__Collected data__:
= = =
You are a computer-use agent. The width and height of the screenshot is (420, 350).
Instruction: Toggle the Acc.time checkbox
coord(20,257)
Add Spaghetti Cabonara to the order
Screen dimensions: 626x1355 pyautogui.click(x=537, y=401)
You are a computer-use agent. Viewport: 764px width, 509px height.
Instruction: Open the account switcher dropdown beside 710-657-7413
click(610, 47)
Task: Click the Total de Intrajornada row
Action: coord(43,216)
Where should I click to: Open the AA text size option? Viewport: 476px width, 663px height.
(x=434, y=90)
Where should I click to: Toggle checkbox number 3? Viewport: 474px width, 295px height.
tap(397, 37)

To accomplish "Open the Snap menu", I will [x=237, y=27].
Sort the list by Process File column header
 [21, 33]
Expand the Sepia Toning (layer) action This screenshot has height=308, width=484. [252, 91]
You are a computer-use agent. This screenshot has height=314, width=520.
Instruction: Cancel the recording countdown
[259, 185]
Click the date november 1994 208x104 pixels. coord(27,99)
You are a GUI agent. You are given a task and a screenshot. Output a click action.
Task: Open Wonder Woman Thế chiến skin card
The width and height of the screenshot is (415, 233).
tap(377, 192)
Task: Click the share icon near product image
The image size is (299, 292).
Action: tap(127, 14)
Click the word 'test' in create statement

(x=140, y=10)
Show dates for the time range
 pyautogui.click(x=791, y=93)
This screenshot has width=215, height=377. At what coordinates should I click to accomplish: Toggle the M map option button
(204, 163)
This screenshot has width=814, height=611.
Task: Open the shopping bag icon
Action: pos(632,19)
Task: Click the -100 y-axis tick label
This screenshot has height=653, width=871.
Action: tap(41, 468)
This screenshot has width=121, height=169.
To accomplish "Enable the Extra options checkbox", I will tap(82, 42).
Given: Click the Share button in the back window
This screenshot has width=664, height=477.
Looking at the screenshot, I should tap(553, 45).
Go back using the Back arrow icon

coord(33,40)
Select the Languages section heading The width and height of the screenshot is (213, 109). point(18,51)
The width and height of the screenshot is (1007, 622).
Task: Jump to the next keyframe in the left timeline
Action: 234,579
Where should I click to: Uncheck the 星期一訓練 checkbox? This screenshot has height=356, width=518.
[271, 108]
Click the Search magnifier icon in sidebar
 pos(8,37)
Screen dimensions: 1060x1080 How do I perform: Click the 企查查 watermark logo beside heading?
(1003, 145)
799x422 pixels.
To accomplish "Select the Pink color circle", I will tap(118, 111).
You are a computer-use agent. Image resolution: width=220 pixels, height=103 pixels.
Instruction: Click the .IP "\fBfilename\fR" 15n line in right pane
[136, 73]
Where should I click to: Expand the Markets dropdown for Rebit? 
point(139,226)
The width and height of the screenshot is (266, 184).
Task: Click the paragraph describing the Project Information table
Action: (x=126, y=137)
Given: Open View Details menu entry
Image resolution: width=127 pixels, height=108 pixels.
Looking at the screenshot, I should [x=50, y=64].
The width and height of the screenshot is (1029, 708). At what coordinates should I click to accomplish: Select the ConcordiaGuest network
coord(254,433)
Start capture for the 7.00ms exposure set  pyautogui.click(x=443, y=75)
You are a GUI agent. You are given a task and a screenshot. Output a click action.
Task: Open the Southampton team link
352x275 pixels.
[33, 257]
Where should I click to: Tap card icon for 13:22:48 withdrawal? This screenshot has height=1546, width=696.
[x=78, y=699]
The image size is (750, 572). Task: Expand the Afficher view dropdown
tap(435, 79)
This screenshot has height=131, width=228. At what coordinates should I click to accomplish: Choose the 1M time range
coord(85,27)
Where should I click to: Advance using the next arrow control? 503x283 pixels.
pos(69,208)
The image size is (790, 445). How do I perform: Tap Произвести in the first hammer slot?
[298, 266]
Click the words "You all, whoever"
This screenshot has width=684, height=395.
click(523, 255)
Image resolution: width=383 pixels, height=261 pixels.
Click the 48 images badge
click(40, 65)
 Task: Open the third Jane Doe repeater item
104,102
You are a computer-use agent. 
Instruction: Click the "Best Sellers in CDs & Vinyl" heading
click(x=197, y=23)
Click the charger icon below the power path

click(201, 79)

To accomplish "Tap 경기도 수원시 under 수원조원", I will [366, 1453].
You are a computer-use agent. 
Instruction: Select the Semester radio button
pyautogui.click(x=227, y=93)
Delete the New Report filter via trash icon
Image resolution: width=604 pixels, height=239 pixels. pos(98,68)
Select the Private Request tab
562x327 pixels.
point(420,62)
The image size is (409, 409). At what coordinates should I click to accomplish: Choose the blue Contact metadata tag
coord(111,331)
= = =
__PROBLEM DESCRIPTION__: Nothing should be dropped. Retype each line above as it is.

__FINAL ANSWER__:
You are a computer-use agent. The width and height of the screenshot is (420, 350).
Instruction: Toggle the Acc.time checkbox
coord(20,257)
Add Spaghetti Cabonara to the order
Screen dimensions: 626x1355 pyautogui.click(x=537, y=401)
You are a computer-use agent. Viewport: 764px width, 509px height.
Instruction: Open the account switcher dropdown beside 710-657-7413
click(610, 47)
Task: Click the Total de Intrajornada row
Action: coord(43,216)
Where should I click to: Open the AA text size option? Viewport: 476px width, 663px height.
(x=434, y=90)
Where should I click to: Toggle checkbox number 3? Viewport: 474px width, 295px height.
tap(397, 37)

To accomplish "Open the Snap menu", I will [x=237, y=27].
Sort the list by Process File column header
 [21, 33]
Expand the Sepia Toning (layer) action This screenshot has height=308, width=484. [252, 91]
You are a computer-use agent. This screenshot has height=314, width=520.
Instruction: Cancel the recording countdown
[259, 185]
Click the date november 1994 208x104 pixels. coord(27,99)
You are a GUI agent. You are given a task and a screenshot. Output a click action.
Task: Open Wonder Woman Thế chiến skin card
The width and height of the screenshot is (415, 233).
tap(377, 192)
Task: Click the share icon near product image
The image size is (299, 292).
Action: tap(127, 14)
Click the word 'test' in create statement

(x=140, y=10)
Show dates for the time range
 pyautogui.click(x=791, y=93)
This screenshot has width=215, height=377. At what coordinates should I click to accomplish: Toggle the M map option button
(204, 163)
This screenshot has width=814, height=611.
Task: Open the shopping bag icon
Action: pos(632,19)
Task: Click the -100 y-axis tick label
This screenshot has height=653, width=871.
Action: tap(41, 468)
This screenshot has width=121, height=169.
To accomplish "Enable the Extra options checkbox", I will tap(82, 42).
Given: Click the Share button in the back window
This screenshot has width=664, height=477.
Looking at the screenshot, I should tap(553, 45).
Go back using the Back arrow icon

coord(33,40)
Select the Languages section heading The width and height of the screenshot is (213, 109). point(18,51)
The width and height of the screenshot is (1007, 622).
Task: Jump to the next keyframe in the left timeline
Action: 234,579
Where should I click to: Uncheck the 星期一訓練 checkbox? This screenshot has height=356, width=518.
[271, 108]
Click the Search magnifier icon in sidebar
 pos(8,37)
Screen dimensions: 1060x1080 How do I perform: Click the 企查查 watermark logo beside heading?
(1003, 145)
799x422 pixels.
To accomplish "Select the Pink color circle", I will tap(118, 111).
You are a computer-use agent. Image resolution: width=220 pixels, height=103 pixels.
Instruction: Click the .IP "\fBfilename\fR" 15n line in right pane
[136, 73]
Where should I click to: Expand the Markets dropdown for Rebit? 
point(139,226)
The width and height of the screenshot is (266, 184).
Task: Click the paragraph describing the Project Information table
Action: (x=126, y=137)
Given: Open View Details menu entry
Image resolution: width=127 pixels, height=108 pixels.
Looking at the screenshot, I should [x=50, y=64].
The width and height of the screenshot is (1029, 708). At what coordinates should I click to accomplish: Select the ConcordiaGuest network
coord(254,433)
Start capture for the 7.00ms exposure set  pyautogui.click(x=443, y=75)
You are a GUI agent. You are given a task and a screenshot. Output a click action.
Task: Open the Southampton team link
352x275 pixels.
[33, 257]
Where should I click to: Tap card icon for 13:22:48 withdrawal? This screenshot has height=1546, width=696.
[x=78, y=699]
The image size is (750, 572). Task: Expand the Afficher view dropdown
tap(435, 79)
This screenshot has height=131, width=228. At what coordinates should I click to accomplish: Choose the 1M time range
coord(85,27)
Where should I click to: Advance using the next arrow control? 503x283 pixels.
pos(69,208)
The image size is (790, 445). How do I perform: Tap Произвести in the first hammer slot?
[298, 266]
Click the words "You all, whoever"
This screenshot has width=684, height=395.
click(523, 255)
Image resolution: width=383 pixels, height=261 pixels.
Click the 48 images badge
click(40, 65)
 Task: Open the third Jane Doe repeater item
104,102
You are a computer-use agent. 
Instruction: Click the "Best Sellers in CDs & Vinyl" heading
click(x=197, y=23)
Click the charger icon below the power path

click(201, 79)

To accomplish "Tap 경기도 수원시 under 수원조원", I will [366, 1453].
You are a computer-use agent. 
Instruction: Select the Semester radio button
pyautogui.click(x=227, y=93)
Delete the New Report filter via trash icon
Image resolution: width=604 pixels, height=239 pixels. pos(98,68)
Select the Private Request tab
562x327 pixels.
point(420,62)
The image size is (409, 409). At what coordinates should I click to accomplish: Choose the blue Contact metadata tag
coord(111,331)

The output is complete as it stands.